What (9) systemic illnesses should be on the differential for a patient who presents with fever, rash, lymphadenopathy, joint symptoms, and lab abnormalities?

A

sJIA, malignancy, bone/joint infection, SLE, acute rheumatic fever, serum sickness, Kawasaki disease, sarcoidosis, and Sjogren syndrome.

48
Q

What is the typical treatment for JIA?

A

NSAIDs + DMARDs (disease-modifying anti-rheumatic drugs). Intraarticular steroid injections can be useful in patients with only a few affected joints.

49
Q

What complication of oJIA can be decreased with use of intraarticular joint injections?

A

Patients with oJIA can have leg length discrepancies if the knees are involved.
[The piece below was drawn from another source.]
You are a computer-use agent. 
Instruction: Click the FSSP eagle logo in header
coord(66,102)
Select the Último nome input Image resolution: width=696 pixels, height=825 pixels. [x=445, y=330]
Joint injections decrease this occurrence.

50
Q

Which DMARD is most commonly used in the treatment of JIA?

A

Methotrexate (1x/week either as pills or sQ injections.

51
Q

What supplement should be given alongside methotrexate to decrease side effects in patients being treated for JIA?

A

Patients receiving methotrexate should be on folic acid supplementation to decrease side effects (liver abnormalities, oral ulcers, and cytopenias).

52
Q

What DMARD is useful in the treatment of enthesitis-related arthropathies?

A

Sulfasalazine

53
Q

Which biologics can be used for JIA?

A

TNF inhibitors (etanercept, adalinumab, infliximab), T-cell modulators (abatacept), IL-6 receptor blockers (tocilizumab), and IL-1 blockers (anakinra, canakinumab, rilonacept).

54
Q

Name 3 TNF inhibitors.

A

Etanercept, adalimumab, and infliximab.

55
Q

What is the mechanism of action of etanercept (Enbrel)?

A

Tumor necrosis factor inhibitor (TNFi)

56
Q

What is the mechanism of action of adalimumab (Humira)?

A

Tumor necrosis factor inhibitor (TNFi)

57
Q

What is the mechanism of action of infliximab (Remicade)?

A

Tumor necrosis factor inhibitor (TNFi)

58
Q

Name a T-cell modulating biologic.

A

Abatacept

59
Q

What is the mechanism of action of abatacept (Orencia)?

A

T-cell modulator

60
Q

Name an IL-6 receptor blocker.

A

Tocilizumab

61
Q

What is the mechanism of action of Tocilizumab?

A

IL-6 receptor blocker

62
Q

Name 3 IL-1 blockers.

A

Anakinra, Canakinumab, and Rilonacept

63
Q

What is the mechanism of action of anakinra?

A

IL-1 blocker

64
Q

What is the mechanism of action of canakinumab (Ilaris)?

A

IL-1 blocker

65
Q

What is the mechanism of action of rilonacept?

A

IL-1 blocker

66
Q

Which category of JIA responds best to TNF inhibitors?

A

Polyarticular JIA

67
Q

Which category of JIA responds best to IL-6 and IL-1 inhibitors?

A

Systemic JIA

68
Q

What biologic agent is useful in the treatment of refractory cases of poJIA?

A

Abatacept (Orencia)

69
Q

What diseases must you screen for prior to starting a patient on biologic therapy?

A

Latent TB, Hepatitis B, and Hepatitis C.

70
Q

What vaccine restrictions apply to patients on biologic therapy?

A

Patients on biologic therapy should not receive live attenuated vaccines.

71
Q

In what situations should systemic corticosteroids be used in the treatment of JIA?

A

Generally, do not use corticosteroids except for very severe disease, flares of the disease, or systemic manifestations.

72
Q

What are the (10) side effects to watch for in patients receiving long-term systemic corticosteroid therapy?

A

Diabetes, stunted growth, osteoporosis, infection, cataracts, glaucoma, HTN, hyperlipidemia, mood changes, and adrenal insufficiency.